Elle n'a pas pris la clé. Elle avait une raison.
Chronique #22 — l'oubli se justifie en deux secondes. Demander pourquoi devient la faute.

Elle n’a pas pris la clé du garage.
Je le sais parce que je lui avais demandé de la prendre, et qu’une heure plus tard j’ai demandé si elle l’avait. La réponse est arrivée sans délai : non, parce que… une raison. Complète, cohérente, immédiatement disponible. Comme si elle avait été préparée, ce qui est impossible, puisque l’oubli, lui, ne l’était pas.
Ce qui m’a arrêté, c’est la vitesse de la conversion : en quelques secondes, une absence devient un acte. L’oubli disparaît. À sa place, une décision, implicite, rétroactive, mais une décision quand même. Quelque chose qui n’avait pas été fait se transforme en quelque chose qui n’avait pas à être fait. Il n’y a plus rien à corriger.
Pourquoi cette vitesse ? Je ne crois pas à la mauvaise foi. Je crois à l’entraînement. L’enfant surveillé de près, pris en flagrant délit à répétition, culpabilisé pour chaque manquement, apprend très tôt que l’aveu nu est dangereux. « J’ai oublié » appelle une sanction. La justification, elle, ouvre une négociation. L’enfant fabrique donc des raisons, vite, bien, automatiquement. C’est une protection. Elle fonctionne. Elle devient un réflexe, puis une habitude, puis une façon d’être. L’adulte garde le bouclier longtemps après que le danger a disparu. Il ne sait même plus qu’il le porte.
Autre scène, quelques jours plus tard. La carte de stationnement n’est pas à sa place. Elle était dans la salle de bains, « parce que je pensais l’utiliser tout à l’heure ». Je formule alors une règle simple : quand tu déposes la carte, mets-la toujours à la même place. Réponse immédiate : « oh t’es pénible ! »
Ici le mécanisme franchit une étape. La justification ne suffit plus, elle a été mise en cause, le bouclier est en danger. L’attaque prend le relais. La clé mal rangée disparaît du cadre. Ce qui reste, c’est mon caractère. Celui qui demande de l’ordre devient le perturbateur. La demande de correction se transforme en défaut de celui qui la formule. En deux mots, le problème change de camp.
Troisième scène. Elle cherche la clé, me demande où elle est. Je réponds que je ne sais pas, qu’elle l’a prise pour ouvrir la porte, que je ne sais pas où elle l’a déposée. Silence. Ni raison, ni attaque. Rien. L’oubli reste nu. C’est la seule fois où rien ne le recouvre — et c’est, à sa façon, la forme la plus honnête des trois.
Ce réflexe n’a rien d’exceptionnel. Les institutions le pratiquent avec la même fluidité : un décret qui n’est pas sorti « parce que la concertation est en cours », une réforme qui n’avance pas « parce que le contexte le justifie ». L’absence prend la forme d’un processus.

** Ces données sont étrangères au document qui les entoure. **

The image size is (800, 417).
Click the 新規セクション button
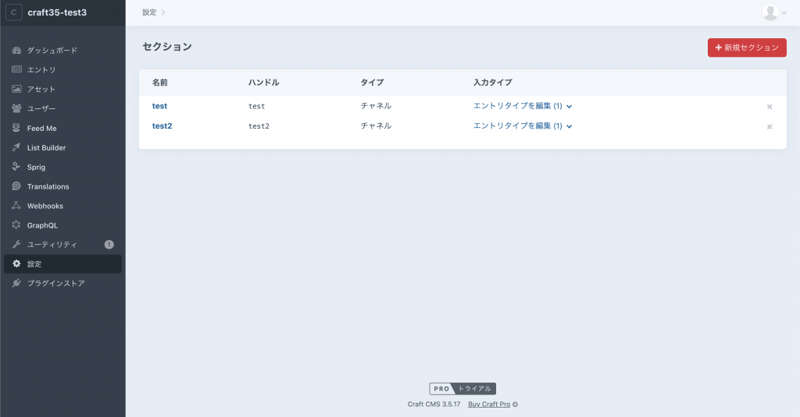(x=747, y=48)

Personne n’a oublié. Tout le monde avait une raison.
Pendant longtemps, j’ai argumenté. J’expliquais pourquoi la raison ne tenait pas, pourquoi l’oubli restait un oubli. Ça finissait en conflit, inutile, improductif, et qui ne rendait ni la carte, ni la clé. J’ai arrêté. Pas par sagesse particulière. Par calcul : l’oubli appartient à l’autre, l’excuse appartient à l’autre, le conflit m’appartiendrait à moi seul.

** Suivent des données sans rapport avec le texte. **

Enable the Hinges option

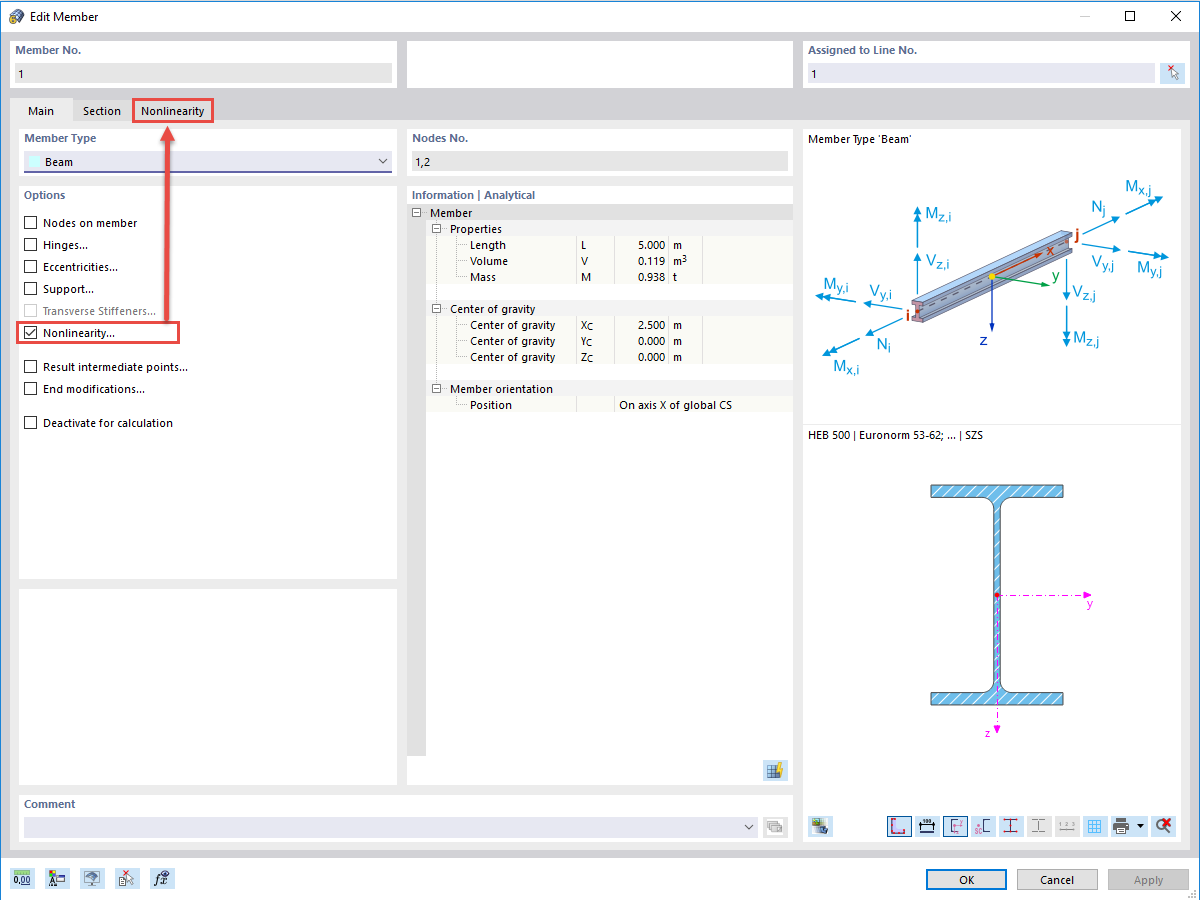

Ce choix a des conséquences. Le fait reste là, nu, non nommé. L’oubli n’est jamais reconnu pour ce qu’il est. Il n’y a pas de résolution, juste un silence qui clôt l’incident sans le régler. Je vis avec. C’est plus confortable qu’un conflit, moins satisfaisant qu’une vraie clôture. Entre les deux, j’ai choisi le confort. Je ne suis pas sûr que ce soit une position noble. C’est la mienne.
Je ne sais pas si c’est de la lucidité ou de l’économie. Probablement les deux. La clé n’est pas là où elle devrait être. C’est un fait. Le reste est narration.
Le mot de l’horloger
En horlogerie, chaque outil a une place. Pas par convention, pas par esthétique. Parce que chercher un tournevis quand un mouvement est ouvert coûte du temps et des erreurs. La place de l’outil est une décision prise une fois pour toutes, afin de ne plus jamais la prendre. Ce qu’on appelle discipline est souvent ça : éliminer les décisions inutiles avant qu’elles se posent.
La clé de voiture a une place. Pour la même raison.